One day as Boehm plowed his fields, he knelt at the end of each row to pray, and the word “Lost, lost” continually hovered over him. Finally, halfway through a row, he broke. Falling to his knees, he cried out, “Lord save, I am lost!” The words of Luke 19:10 immediately came to him, “I am come to seek and save that which is lost.” Joy poured through him. He ran to the house and told Eva what had happened.
From that day on, preaching became a joy—a passion—and he zealously spread the message of salvation to which he had been oblivious for so long. Lives were transformed.
About ten years later, Boehm preached about his “Lost, Lost” experience at Isaac Long’s barn. William Otterbein, in the audience that day, had experienced something very similar several years before. So after Boehm concluded his message, Otterbein embraced Boehm and said, “We are brethren.” And here we are today, 250 years later.
Throughout 2017, as we celebrate the United Brethren denomination’s 250th anniversary, we are looking at events from our history.
With rebel activity rising, the UB Mission board removed its last missionaries from Sierra Leone at the end of 1994. The next month, rebels captured Mattru Jong. When the Sierra Leone army regained control ten months later, our hospital had been totally trashed. Everything was gone—the generators, medicine, equipment, beds, linens. Only the building shell remained. The Mission board announced they wouldn’t invest to reopen the hospital.
Then along came Médecins Sans Frontières (MSF), better known as Doctors Without Borders.
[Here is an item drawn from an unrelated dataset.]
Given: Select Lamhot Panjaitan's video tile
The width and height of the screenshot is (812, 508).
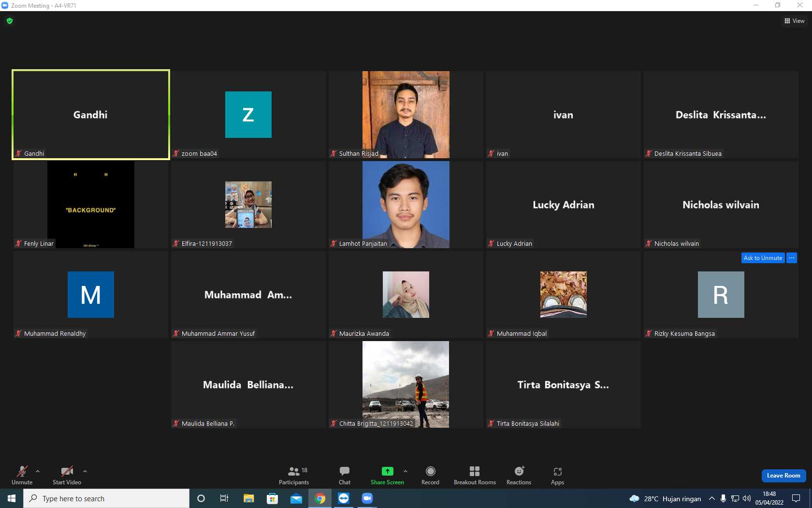Looking at the screenshot, I should click(406, 205).
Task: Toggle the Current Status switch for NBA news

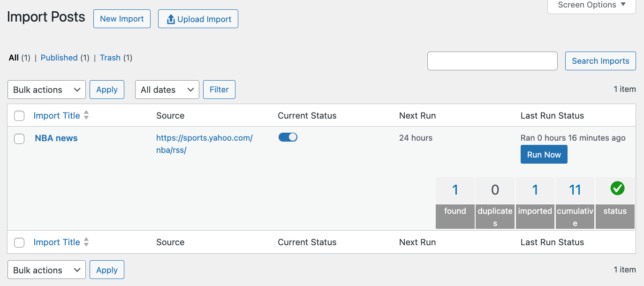Action: coord(288,137)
This European organization, which won the 1999 Nobel Peace Price, provides healthcare in war-torn and unstable situations. When things stabilize, they leave.
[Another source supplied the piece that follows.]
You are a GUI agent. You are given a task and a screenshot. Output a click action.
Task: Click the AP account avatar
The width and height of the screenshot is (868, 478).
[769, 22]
MSF entered Sierra Leone in 1994 during the early days of the rebel war. In the years ahead, they supported several dozen medical clinics scattered throughout the country. Among other things, they vaccinated tens of thousands of children for measles.
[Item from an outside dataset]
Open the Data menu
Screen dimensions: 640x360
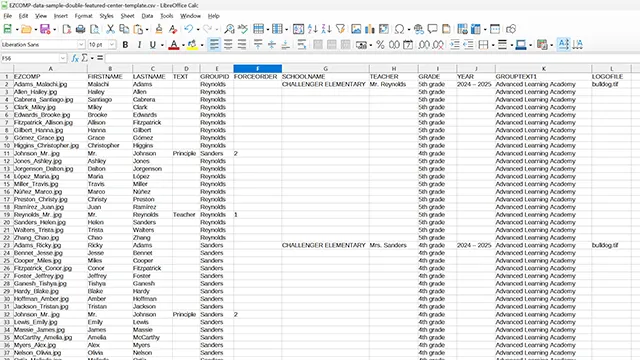[147, 16]
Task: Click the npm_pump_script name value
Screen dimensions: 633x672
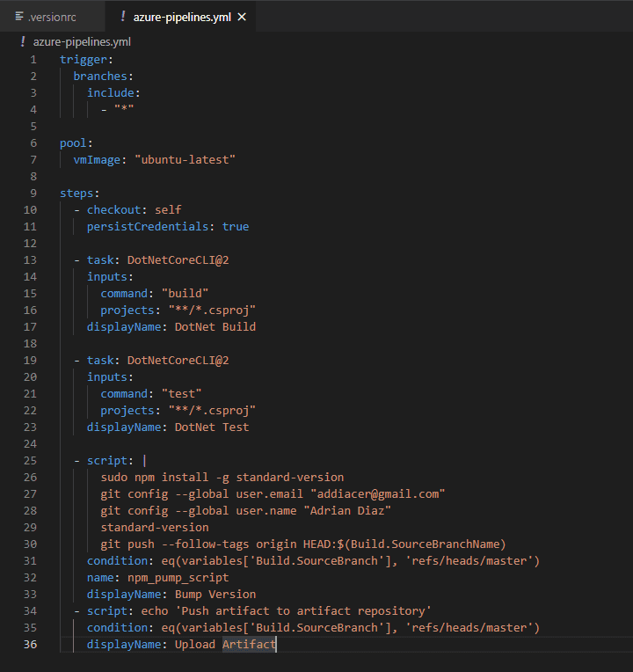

MSF signed an agreement with Sierra Leone Conference to run a clinic out of Mattru Hospital. They poured thousands of dollars into the facility–renovating the buildings, clearing brush, installing a generator and pump, bringing in new equipment. By 2000, Mattru Hospital was flourishing once again. In addition to the usual medical services, over 100 kids, plus their mothers and often siblings, stayed at the hospital as part of a feeding program. The spiritual emphasis was missing–that’s not part of MSF’s purpose–but quality healthcare had returned to that part of the country, with services offered at little or no cost.
A fair amount of the staff hired by MSF were United Brethren people who had worked at Mattru prior to the war. MSF’s head nurse, a German woman who had served in various world hotspots, told Global Ministries director Gary Dilley that in many places, hospital personnel were poorly paid and therefore didn’t put much effort into patient care. But Mattru, she said, was different. She was impressed by the dedication and personal attention of the hospital workers. “To me,” Dilley wrote, “it showed that she was coming in contact with Christians.”
On March 22, 2002, Medecins Sans Frontieres concluded its work at Mattru and transferred control to Sierra Leone Conference. MSF, essentially, took some devastated buildings, turned them into a well-equipped hospital–and then gave it all to us. It’s always interesting to see how God carries out his purposes.